Un mondo di artigiani dove «Chi si ferma è perduto» prende vita tra le pagine di Muzzopappa. E nel libro c’è anche Cantù

Intervista L’autore di “Sarò breve”, Francesco Muzzopappa, sarà nella città del legno il 19 novembre alle 17, per incontrare i lettori. Nella sua ultima pubblicazione prende vita una storia ambientata nel distretto del mobile e del legno

Rovere: un cognome, un destino. Che passa dal distretto del legno, in Brianza. E da Cantù. Perché Francesco Muzzopappa autore di “Sarò breve” (Fazi) incontrerà il pubblico il 19 novembre alle 17, nell’evento di Effebiarredamenti con Le Sfogliatelle-WoodBook. Moderano l’incontro Alida Paternostro, presidentessa Le Sfogliatelle e Carmen Legnante, libraia di Libri al sette.

Muzzopappa, perché la Brianza e il Distretto del legno-arredo entrano da protagonisti del suo “Sarò breve”?

Mi occorreva una ambientazione credibile e riconoscibile anche per i non brianzoli. Sono stato a Monza più volte e ho studiato a lungo i vicoli, le strade e i percorsi per rendere tutto il più attendibile.

Ennio è il prototipo del legnamè canturino di qualche generazione fa. Inizia da dipendente, poi apre bottega e fa i soldi. Chi è davvero quest’uomo?

È un uomo che si è fatto da solo, partendo dal nulla come tanti uomini della generazione che descrivo e che accompagno nel romanzo nelle varie fasi di crescita, successo, sconfitta e rinascita. Un vecchio artigiano appassionato del suo lavoro che prende la vita di petto, senza mai perdere la testa.

Il protagonista viene dal Sud. Come lei.

Ho lasciato il mio sud senza pensare al nord come a una terra piena di opportunità da contrapporre a un sud senza prospettive. L’opportunità vera me l’ha data la mia determinazione, la voglia di dimostrare a me stesso di riuscire ad andare oltre me stesso, di mettermi in gioco in ambiti nuovi rispetto ai miei studi, rischiando in prima persona e raggiungendo molti più traguardi di quelli prefissati. Sono di certo tratti in comune con Ennio, ma la sua strada era tracciata. La mia, meno.

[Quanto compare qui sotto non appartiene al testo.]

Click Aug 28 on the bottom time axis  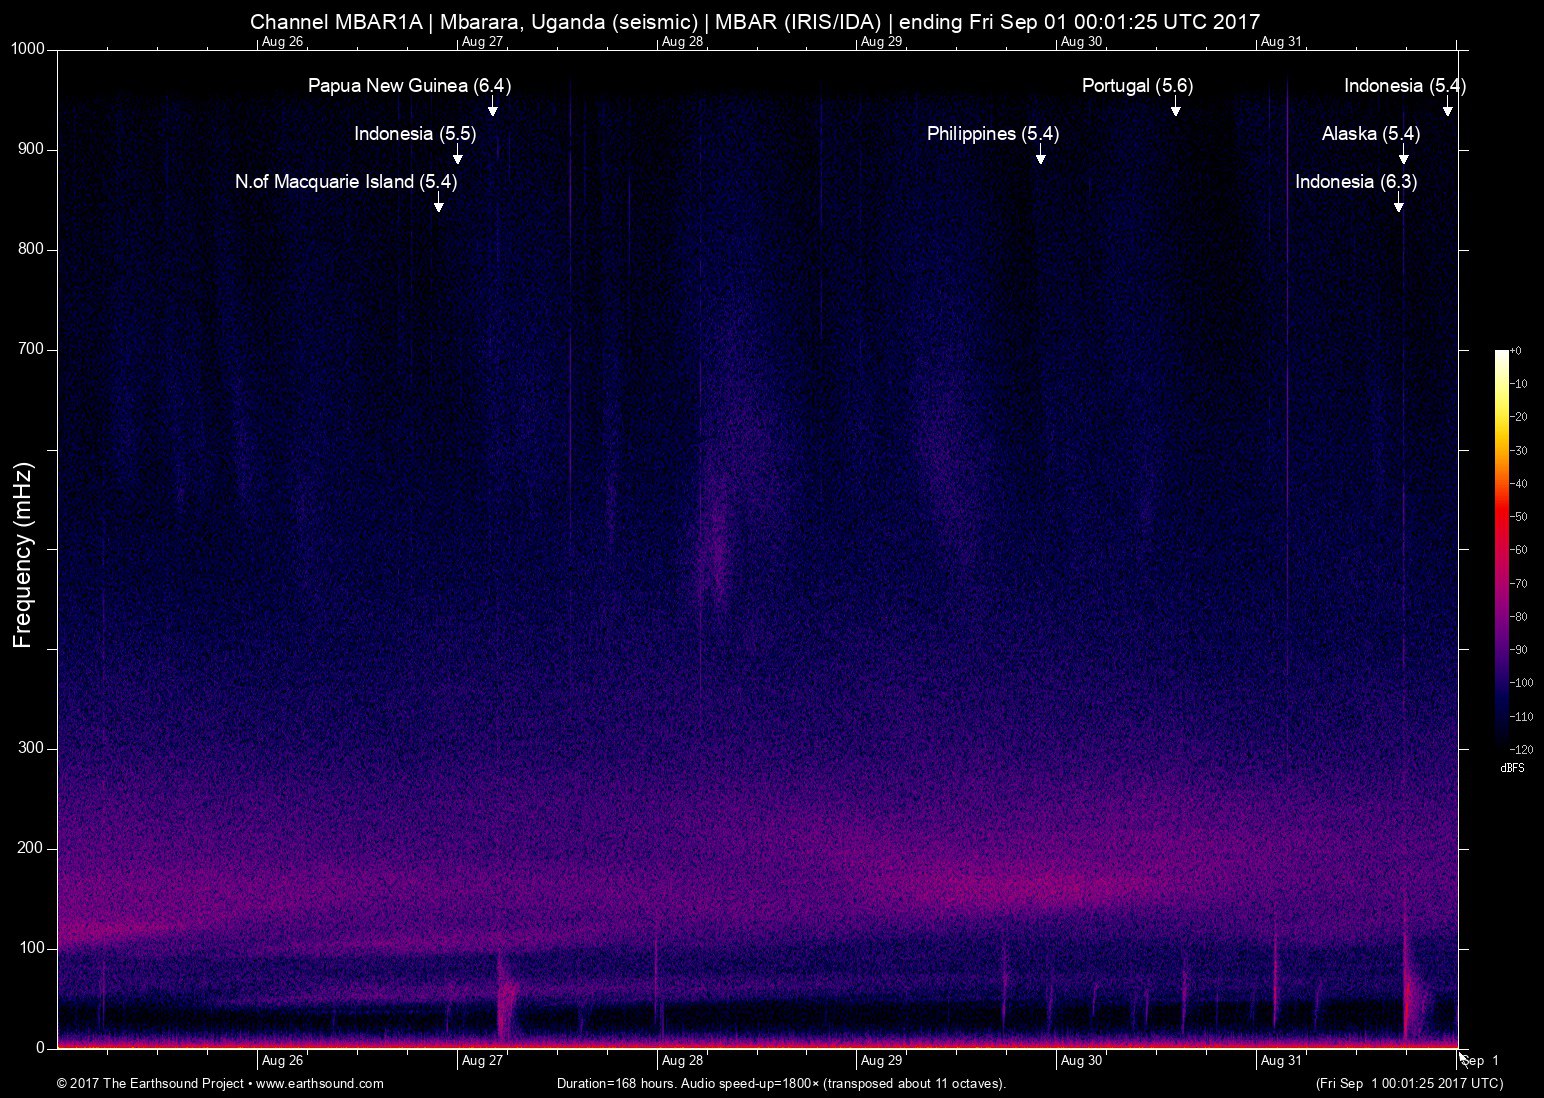click(x=682, y=1061)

Il libro affronta anche la svolta generazionale. Greta, la figlia di Ennio, rimette in sesto i conti. Ma nulla sarà più come prima.

Si dice che i figli dei ricchi industriali finiscano per affossare il lavoro dei genitori. Non sempre è così, dipende dalle teste. In “Affari di famiglia”, un mio romanzo di qualche anno fa, ho descritto una dinastia in rovina anche per colpa di un figlio idiota. Greta invece ha la testa sulle spalle e in un momento di reale pericolo finanziario, salva dal baratro l’azienda del padre, cambiando qualche prospettiva. Ma in fondo è meglio cadere restando fedeli a sé stessi, o restare in piedi accettando un cambiamento? La risposta, a parer mio, è sempre nell’evoluzione. Lo dicevano anche le nonne: «chi si ferma è perduto».